İkili ileri atılırken Beatrix Ricar’ın yanında kaldı. Açık alanda koştular ve yerde yatan canavarın yanı sıra hemen yanında duran bir kişiyi gördüler. Kişi başını çevirdiğinde, iki elini ikisinin yönünde hareket ettirdi ve tıpkı canavara ateş etmek için kullanılan kırmızı lazer gibi, adamın ellerinden iki kırmızı lazer fırladı.
Atlatamayacakları kadar hızlı çıktılar ve hem Ricar hem de Beatrix Qi’lerini kullanarak kılıçlarını hilal şeklinde savurmak zorunda kaldılar. Sonunda enerjiyi saptırmayı başardılar: Ricar hiçbir şeye çarpmaması için enerjiyi havaya savururken, Beatrix enerjiyi ormanın kenarına doğru saptırarak bir ağaca çarptı ve bölgeyi tamamen yok etti.
“Bu bir uyarı atışıydı!” dedi adam. “Bir insana doğru koşmak kötü niyetli olmak demektir… ve ikinizin de Aydınlık Fraksiyonundan olduğunuzu düşünürsek, kötü niyetli olduğunuzu doğrulayabilirim.”
Hem Beatrix hem de Ricar durma noktasına gelmişti. Bu kişiye karşı sürpriz bir saldırı yapma konusunda üstünlükleri yoktu, bu yüzden şimdi konuşmaları en iyisiydi. Bir an durduktan sonra, ikisi de birbirlerini tanır gibi oldular.
“Bekle, seni tanıyorum, Dövüş Sanatları Turnuvası’nda Raze ve diğerleriyle birlikteydin!” Beatrix haykırdı.
Artık Ricar da adamı tanımıştı. Onu gördüklerinde, doğrudan hareket ettiğini görmedikleri için neler yapabileceğinin farkında değillerdi, ancak bu adadaki canavarların ne kadar güçlü olduğuna ve bir tanesiyle ne kadar kolay başa çıktığına bakılırsa, bu kişinin çok güçlü olduğu açıktı.
Asıl soru şuydu: Bu kişi neden adadaydı? Raze, Kara Büyücü ve Karanlık Fraksiyon’un geri kalanı adada mıydı? Karaya inen ve Karanlık Fraksiyon’dan gelenlerle dolu olduğunu gördükleri gemi bu muydu?
Eğer durum buysa, bu onlar için büyük bir sorun olurdu.
“Bu adada bulunma sebebiniz nedir?” Ricar iddia etti. “Sadece bu canavarlardan canavar kristalleri toplamak için mi?”
Ricar bunu sormuş olsa da cevabın bu olduğundan şüpheliydi. Ada seyahat etmek için daha yeni güvenli hale gelmişti. Bunun olacağını Alter’den öğrenmişlerdi, peki diğerleri bunu nereden biliyordu?

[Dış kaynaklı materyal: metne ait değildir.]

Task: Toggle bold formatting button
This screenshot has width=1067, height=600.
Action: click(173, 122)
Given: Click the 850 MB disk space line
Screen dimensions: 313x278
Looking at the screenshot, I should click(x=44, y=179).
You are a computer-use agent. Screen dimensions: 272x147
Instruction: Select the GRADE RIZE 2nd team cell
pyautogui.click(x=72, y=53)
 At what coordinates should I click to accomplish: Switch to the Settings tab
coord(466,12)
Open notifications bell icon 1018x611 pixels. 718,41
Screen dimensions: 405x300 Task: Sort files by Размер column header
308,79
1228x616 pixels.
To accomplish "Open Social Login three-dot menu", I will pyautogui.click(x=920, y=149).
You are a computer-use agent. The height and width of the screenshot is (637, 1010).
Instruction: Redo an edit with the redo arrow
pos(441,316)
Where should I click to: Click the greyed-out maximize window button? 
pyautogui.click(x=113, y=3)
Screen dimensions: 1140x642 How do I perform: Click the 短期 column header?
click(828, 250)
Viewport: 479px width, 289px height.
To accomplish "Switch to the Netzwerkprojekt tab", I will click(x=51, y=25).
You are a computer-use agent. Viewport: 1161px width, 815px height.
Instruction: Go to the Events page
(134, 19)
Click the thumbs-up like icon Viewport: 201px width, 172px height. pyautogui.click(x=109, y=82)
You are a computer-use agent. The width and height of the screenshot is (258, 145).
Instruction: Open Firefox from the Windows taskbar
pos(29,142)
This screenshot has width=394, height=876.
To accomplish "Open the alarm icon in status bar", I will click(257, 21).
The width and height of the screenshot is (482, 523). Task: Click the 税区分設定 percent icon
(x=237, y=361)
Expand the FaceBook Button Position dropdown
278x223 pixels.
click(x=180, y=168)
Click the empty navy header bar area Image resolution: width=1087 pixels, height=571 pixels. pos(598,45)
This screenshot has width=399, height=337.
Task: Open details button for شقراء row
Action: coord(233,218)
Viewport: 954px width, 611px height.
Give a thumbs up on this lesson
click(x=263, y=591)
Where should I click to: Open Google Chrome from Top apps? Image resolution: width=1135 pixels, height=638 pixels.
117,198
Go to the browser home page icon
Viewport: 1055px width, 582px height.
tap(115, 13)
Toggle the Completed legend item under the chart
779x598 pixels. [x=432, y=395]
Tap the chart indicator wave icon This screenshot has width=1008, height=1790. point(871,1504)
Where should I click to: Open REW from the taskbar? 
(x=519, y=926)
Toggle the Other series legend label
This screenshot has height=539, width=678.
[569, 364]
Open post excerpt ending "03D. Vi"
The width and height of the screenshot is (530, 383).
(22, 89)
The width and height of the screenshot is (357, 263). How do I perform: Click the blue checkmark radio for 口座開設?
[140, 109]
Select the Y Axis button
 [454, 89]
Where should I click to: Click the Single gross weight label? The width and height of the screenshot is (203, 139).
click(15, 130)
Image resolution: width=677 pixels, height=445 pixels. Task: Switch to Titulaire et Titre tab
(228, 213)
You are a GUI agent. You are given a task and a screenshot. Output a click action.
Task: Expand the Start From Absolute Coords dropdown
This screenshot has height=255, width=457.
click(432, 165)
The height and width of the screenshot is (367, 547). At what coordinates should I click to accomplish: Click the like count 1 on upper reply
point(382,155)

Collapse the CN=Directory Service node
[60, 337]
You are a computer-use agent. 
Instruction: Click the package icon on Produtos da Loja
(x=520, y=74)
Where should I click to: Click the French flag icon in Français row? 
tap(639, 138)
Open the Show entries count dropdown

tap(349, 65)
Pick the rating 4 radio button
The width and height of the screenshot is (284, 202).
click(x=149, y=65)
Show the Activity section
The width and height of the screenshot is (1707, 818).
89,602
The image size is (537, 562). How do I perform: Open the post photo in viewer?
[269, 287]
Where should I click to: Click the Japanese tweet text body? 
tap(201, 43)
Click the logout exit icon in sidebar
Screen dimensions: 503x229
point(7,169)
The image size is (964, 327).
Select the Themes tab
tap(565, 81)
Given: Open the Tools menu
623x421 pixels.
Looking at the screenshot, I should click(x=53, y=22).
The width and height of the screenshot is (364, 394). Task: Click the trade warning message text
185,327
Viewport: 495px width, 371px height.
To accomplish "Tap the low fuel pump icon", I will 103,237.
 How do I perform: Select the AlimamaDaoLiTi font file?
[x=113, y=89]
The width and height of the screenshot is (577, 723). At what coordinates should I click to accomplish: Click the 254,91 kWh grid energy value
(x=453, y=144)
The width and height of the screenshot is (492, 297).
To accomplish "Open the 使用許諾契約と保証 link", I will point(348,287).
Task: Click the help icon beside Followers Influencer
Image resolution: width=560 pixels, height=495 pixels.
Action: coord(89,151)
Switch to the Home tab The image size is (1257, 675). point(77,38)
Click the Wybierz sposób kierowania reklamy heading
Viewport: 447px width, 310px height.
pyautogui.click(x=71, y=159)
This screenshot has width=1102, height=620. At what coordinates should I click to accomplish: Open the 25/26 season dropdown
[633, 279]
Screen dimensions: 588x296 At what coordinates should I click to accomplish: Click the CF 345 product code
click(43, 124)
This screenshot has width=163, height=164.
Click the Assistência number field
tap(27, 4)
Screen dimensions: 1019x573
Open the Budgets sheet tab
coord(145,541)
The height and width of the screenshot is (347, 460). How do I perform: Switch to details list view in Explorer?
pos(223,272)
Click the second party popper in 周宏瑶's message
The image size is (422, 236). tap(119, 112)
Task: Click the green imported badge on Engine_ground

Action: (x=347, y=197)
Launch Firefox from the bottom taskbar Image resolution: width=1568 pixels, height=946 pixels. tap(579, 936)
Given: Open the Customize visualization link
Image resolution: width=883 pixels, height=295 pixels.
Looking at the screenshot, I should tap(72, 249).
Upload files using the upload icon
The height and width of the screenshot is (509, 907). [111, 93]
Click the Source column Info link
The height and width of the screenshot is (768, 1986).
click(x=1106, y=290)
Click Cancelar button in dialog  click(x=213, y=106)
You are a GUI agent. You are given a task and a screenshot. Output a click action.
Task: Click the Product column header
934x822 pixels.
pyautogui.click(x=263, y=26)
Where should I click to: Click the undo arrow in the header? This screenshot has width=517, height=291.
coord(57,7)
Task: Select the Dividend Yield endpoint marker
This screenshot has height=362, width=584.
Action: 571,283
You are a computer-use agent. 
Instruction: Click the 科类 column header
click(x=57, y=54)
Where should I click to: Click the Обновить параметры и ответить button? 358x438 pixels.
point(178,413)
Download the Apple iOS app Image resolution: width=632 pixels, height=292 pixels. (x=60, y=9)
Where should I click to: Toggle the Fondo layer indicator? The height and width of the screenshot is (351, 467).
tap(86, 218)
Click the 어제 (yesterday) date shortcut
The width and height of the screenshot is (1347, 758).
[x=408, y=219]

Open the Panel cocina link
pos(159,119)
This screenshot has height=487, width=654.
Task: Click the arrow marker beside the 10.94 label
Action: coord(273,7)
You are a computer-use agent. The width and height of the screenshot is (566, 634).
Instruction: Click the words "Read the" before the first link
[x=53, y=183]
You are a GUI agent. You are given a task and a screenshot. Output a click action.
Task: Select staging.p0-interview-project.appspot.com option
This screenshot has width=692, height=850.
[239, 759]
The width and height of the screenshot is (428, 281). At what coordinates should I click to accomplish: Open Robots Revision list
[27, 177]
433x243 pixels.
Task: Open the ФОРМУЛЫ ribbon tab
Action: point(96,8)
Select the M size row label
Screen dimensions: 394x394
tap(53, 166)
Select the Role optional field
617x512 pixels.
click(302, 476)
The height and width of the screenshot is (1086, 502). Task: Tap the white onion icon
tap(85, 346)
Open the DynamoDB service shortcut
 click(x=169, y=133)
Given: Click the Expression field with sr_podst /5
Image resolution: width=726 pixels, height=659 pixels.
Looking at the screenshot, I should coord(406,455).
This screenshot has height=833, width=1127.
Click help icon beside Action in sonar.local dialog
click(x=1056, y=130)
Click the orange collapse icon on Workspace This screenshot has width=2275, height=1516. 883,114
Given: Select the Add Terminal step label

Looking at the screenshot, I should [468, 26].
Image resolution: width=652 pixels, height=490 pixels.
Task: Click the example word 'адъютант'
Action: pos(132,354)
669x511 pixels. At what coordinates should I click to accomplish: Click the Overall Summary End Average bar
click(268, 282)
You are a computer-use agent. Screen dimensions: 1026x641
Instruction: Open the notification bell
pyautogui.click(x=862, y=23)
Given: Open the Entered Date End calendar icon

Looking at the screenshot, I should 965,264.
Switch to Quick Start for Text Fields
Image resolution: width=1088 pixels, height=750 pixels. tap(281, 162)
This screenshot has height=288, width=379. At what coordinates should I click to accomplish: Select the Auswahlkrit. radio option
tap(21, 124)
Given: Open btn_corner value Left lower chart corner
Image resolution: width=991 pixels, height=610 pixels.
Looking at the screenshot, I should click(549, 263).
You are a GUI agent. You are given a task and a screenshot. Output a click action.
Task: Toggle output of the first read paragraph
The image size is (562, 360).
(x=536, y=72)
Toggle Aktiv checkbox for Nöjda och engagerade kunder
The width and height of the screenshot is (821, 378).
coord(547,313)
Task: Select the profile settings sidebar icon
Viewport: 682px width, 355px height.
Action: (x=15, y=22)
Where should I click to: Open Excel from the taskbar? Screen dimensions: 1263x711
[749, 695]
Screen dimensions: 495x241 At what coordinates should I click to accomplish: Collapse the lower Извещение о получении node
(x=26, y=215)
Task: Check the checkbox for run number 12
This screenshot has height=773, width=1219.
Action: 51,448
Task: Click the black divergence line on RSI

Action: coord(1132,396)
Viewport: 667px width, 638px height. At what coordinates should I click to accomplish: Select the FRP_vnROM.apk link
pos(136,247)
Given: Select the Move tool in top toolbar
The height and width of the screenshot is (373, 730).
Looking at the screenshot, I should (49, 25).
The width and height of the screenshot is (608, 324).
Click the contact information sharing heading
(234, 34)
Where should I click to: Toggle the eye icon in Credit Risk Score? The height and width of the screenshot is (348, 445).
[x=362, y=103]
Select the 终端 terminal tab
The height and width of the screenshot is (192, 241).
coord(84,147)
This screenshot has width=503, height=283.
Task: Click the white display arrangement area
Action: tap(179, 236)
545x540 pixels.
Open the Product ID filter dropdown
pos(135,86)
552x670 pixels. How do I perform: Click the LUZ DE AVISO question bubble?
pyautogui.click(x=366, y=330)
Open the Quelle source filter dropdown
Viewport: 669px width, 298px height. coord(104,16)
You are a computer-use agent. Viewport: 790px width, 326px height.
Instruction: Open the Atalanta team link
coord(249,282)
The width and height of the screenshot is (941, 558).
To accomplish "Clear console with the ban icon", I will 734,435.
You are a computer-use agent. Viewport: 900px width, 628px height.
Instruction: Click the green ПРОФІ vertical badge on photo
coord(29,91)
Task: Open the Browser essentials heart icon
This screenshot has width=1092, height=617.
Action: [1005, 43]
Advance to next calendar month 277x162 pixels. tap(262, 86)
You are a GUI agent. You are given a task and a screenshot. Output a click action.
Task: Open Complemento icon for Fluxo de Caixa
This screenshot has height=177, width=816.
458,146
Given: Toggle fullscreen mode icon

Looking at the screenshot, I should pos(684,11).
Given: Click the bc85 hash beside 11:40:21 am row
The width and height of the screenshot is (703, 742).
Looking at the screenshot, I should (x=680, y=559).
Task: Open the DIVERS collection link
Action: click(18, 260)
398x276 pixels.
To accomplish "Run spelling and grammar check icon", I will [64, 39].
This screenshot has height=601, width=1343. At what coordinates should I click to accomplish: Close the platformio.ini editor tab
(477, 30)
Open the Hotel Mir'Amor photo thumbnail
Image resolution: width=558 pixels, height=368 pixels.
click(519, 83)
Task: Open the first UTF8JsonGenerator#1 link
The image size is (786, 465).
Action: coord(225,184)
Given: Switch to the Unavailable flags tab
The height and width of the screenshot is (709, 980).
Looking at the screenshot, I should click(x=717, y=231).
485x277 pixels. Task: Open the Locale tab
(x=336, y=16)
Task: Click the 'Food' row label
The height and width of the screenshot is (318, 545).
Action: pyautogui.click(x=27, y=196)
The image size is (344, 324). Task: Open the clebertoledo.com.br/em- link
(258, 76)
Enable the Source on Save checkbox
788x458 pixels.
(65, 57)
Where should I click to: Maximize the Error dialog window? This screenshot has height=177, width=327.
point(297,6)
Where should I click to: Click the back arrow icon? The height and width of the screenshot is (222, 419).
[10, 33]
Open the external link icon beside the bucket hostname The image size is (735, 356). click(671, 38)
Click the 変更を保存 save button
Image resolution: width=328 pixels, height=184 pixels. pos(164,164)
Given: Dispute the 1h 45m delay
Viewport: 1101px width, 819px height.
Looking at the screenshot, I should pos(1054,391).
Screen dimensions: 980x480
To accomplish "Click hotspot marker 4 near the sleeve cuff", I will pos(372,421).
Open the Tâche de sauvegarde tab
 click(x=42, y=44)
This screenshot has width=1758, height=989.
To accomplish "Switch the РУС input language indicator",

Zon, “Ben de hepinizle aynı sebepten dolayı buradayım,” diye cevap verdi. “Eşyayı aramak için buradayım. Tahminimce siz de bu nedenle buradasınız ve amacınız eşyayı Işık Fraksiyonu’na teslim etmek. Eğer durum buysa, korkarım ki şimdi sizden kurtulmak benim için daha kolay olacaktır.”
Zon iki kırmızı bıçağı ellerine enerjilendirdi ve onları sıkıca tuttu. Diğerlerinden önce ormanın epey derinlerinde olduğunu biliyordu ama burada sadece kendisi olduğu için başkalarının yaklaşmasını engellemesi gerekiyordu.
Adanın başka bir yerinde, Lince adada yürürken omzunu döndürüyordu.
“O dev maymun güçlüydü, gerçekten güçlüydü. Sonunda onu yenemedim bile; sadece ondan kaçtım, çok fazla zaman alacaktı.” Lince daha sonra başını sallamaya başladı. “Belki de o Zon denen adamla ekip kurarak hata yaptım.”
“Beni öylece terk etti ve söylediklerine bakılırsa, tüm bu olanlarda tamamen Raze’in tarafında değil. Tüm bu olanlar sinir bozucu olmaya başladı ve Raze nerede ki? Belil’in planına göre, şimdiye kadar burada olması gerekmez miydi?”
Lince daha sonra büyük bir yaprağı yolundan itti ve zeminin değişmeye başladığını fark etti; sertti, daha çok bir çölü andırıyordu. Adanın arazisi kesinlikle tuhaftı ve ileride harabe yığınlarını, yıkılmış gibi duran binaları görebiliyordu ama daha da önemlisi, orada durup harabelere bakan kızıl saçlı bir adam görebiliyordu.
Adam daha sonra ayağa kalktı ve Lince’e baktı.
“Aydınlık Fraksiyonu’ndan değil misin? Bu da seni öldürebileceğim anlamına geliyor, değil mi?” Red gülümseyerek söyledi.